Item 1.  Legal Proceedings

 

The Company is subject to legal proceedings and claims that arise in the normal course of business.  While the outcome of proceedings and claims can not be predicted with certainty, management, after consulting with counsel, does not believe the outcome of any of these matters will have a material adverse effect on the Company’s business, financial position, and results of operations or cash flows. Except as set forth below, there have been no material changes in the legal proceedings reported in the Company’s Annual Report on Form 10-K for the year ended September 30, 2002.

 

In January of 2001, five of the Company’s directors, one current officer, and certain former officers along with four unrelated parties were named in a stockholder’s derivative complaint alleging that such persons improperly benefited from the sales of shares of the Company’s common stock and seeking a recovery by the Company of the damages it sustained as a result of such activities (Fredrick V. Din, et al., Superior Court of California, County of Los Angeles Case No. YC 039456).  In January of 2003, the Company-affiliated individual defendants agreed to a conditional settlement of this matter with the plaintiff.  The settlement is conditioned upon and subject to court approval.  The Court approved the settlement and the Company related individual defendants were dismissed with prejudice.

 

In February of 2001, the Company and five of the Company’s directors, one current officer, and certain former officers along with seven unrelated parties were named in a stockholder class action complaint alleging that the defendants made misrepresentations regarding the Company and that the individual defendants improperly benefited from the sales of shares of the Company’s common stock and seeking a recovery by the Company’s stockholders of the damages sustained as a result of such activities (In Re En Pointe Technologies Securities Litigation, United States District Court, Southern District of California Case No. 01 CV0205L (CGA)). On February 19, 2002, the En Pointe defendants filed a Motion to Dismiss on the grounds that the allegations failed to state any actionable claims against the En Pointe defendants.
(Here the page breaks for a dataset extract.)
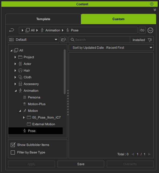The width and height of the screenshot is (159, 173).
Task: Enable Filter by Base Type checkbox
Action: pos(13,152)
The Motion to Dismiss was granted with leave to amend.  Plaintiffs have filed their amended complaint.  In January of 2003, the En Pointe defendants filed another Motion to Dismiss.  The Motion to Dismiss has been fully briefed and is currently under submission with the Court.  The En Pointe defendants intend to continue to vigorously defend the allegations.

 

Item 6.  Exhibits and Reports on Form 8-K

 

a.

 

Exhibits:

 

 

 

10.34

 

Third Amendment to Loan and Security Agreement by and between En Pointe Technologies Sales, Inc. and Foothill Capital Corporation, as agent for the lenders, dated May 12, 2003.

 

 

 

10.35

 

Amendment to Agreement for Inventory Financing by and between En Pointe Technologies Sales, Inc. and IBM Credit LLC (formerly IBM Credit Corporation), dated May 7, 2003.



 

99.1

 

Certification Pursuant to 18 U.S.C. Section 1350, as Adopted Pursuant to Section 906 of the Sarbanes-Oxley Act of 2002 (Chief Executive Officer).

 

 

 

99.2

 

Certification Pursuant to 18 U.S.C. Section 1350, as Adopted  Pursuant to Section 906 of the Sarbanes-Oxley Act of 2002 (Chief  Financial Officer).

 

 

 

b

 

Reports on Form 8-K:

 

 

 

 

 

None filed.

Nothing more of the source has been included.